Sounds like he can't handle the idea of being with you. I don't know of any other way to put it really...
Some guys, they know they want a girl, they'll make a big deal out of it and then either succeed or fail, mostly fail but when they do succeed, it's like a whole new dimention opens up where suddenly this fantasy becomes a reality, and they just can't deal with it. They'll try to stay rooted in their own mindframe, but the idea of this new relationship, or maybe the idea of losing it, just overwhelms them and they start to freak out.
I think deep down he doesn't feel like he deserves you or just that he's not used to dating someone like you, so he just feels like he's on borrowed time, and with that idea comes a lot of self sabotagebecause he's going to step outside himself in order to please you... which essentially comes down to weird, quirky, unpredictable behaviors.
So what can you do? Not much i think... just stay true to yourself. Act as you feel like acting... if you don't feel like giving him space, then don't, if you do feel that way, then do, etc.

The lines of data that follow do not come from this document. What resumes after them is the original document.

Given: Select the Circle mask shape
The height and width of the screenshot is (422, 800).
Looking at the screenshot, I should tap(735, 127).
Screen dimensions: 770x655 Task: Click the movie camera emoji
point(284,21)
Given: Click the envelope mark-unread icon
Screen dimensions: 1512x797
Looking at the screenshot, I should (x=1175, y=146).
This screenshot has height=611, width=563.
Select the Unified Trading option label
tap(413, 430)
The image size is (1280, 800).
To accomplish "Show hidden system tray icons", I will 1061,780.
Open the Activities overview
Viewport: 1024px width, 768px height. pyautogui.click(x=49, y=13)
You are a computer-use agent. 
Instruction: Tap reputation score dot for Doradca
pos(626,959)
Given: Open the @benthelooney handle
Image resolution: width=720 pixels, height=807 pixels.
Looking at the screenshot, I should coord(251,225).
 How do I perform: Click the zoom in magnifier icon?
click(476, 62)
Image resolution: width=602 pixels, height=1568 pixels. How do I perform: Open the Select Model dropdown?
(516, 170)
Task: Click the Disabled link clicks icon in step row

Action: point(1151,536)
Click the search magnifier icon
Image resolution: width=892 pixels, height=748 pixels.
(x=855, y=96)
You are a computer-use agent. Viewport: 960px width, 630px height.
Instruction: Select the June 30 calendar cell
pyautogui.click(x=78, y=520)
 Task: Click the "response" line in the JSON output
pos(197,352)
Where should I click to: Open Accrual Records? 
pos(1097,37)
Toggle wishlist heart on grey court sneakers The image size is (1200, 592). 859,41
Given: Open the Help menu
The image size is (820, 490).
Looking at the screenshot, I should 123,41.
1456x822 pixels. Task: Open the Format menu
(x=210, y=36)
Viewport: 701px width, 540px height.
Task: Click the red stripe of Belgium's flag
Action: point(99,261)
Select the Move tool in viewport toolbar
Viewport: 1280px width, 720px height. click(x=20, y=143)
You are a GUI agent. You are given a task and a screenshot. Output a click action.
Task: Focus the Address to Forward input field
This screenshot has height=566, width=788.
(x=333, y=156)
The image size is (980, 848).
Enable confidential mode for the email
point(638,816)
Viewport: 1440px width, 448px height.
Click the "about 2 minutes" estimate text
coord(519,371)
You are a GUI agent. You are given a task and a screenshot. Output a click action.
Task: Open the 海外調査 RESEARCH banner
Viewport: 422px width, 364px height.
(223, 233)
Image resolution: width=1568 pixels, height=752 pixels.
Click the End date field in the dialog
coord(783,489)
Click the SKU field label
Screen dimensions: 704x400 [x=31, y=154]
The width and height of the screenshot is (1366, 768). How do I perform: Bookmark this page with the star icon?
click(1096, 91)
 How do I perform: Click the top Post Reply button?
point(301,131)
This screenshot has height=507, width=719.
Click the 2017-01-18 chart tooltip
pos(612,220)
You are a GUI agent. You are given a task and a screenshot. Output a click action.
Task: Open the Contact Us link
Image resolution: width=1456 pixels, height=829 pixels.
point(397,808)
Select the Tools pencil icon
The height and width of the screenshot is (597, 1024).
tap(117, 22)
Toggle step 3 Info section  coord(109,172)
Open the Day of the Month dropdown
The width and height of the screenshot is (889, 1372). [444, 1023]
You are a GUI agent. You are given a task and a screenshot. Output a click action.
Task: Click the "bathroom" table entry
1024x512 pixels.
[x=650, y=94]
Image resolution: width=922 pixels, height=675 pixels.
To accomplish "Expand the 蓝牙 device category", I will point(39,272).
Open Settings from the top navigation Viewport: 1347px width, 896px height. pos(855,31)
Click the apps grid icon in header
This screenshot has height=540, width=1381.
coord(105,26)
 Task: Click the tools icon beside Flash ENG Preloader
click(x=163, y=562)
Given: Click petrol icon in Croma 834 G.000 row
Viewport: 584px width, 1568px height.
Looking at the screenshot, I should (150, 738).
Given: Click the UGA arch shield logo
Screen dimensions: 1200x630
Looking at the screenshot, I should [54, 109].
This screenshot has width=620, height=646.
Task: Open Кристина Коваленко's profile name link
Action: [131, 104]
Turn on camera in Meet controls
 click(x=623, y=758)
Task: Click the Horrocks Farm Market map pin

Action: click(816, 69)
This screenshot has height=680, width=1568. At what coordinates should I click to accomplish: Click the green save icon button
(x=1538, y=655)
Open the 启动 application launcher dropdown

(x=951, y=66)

All in all, i wouldn't take the curveballs he throws very seriously because they are most likely just tantrums.
All in all there isn't much you can do. Either he'll start to relax soon, or he won't and he'll most likely sabotage the relationship and push/scare you away.
This is all just my opinion of course, and i could be wrong, but from what you said I see a lot of this kind of behavior in guys who aren't firmly rooted in their own lives/identity.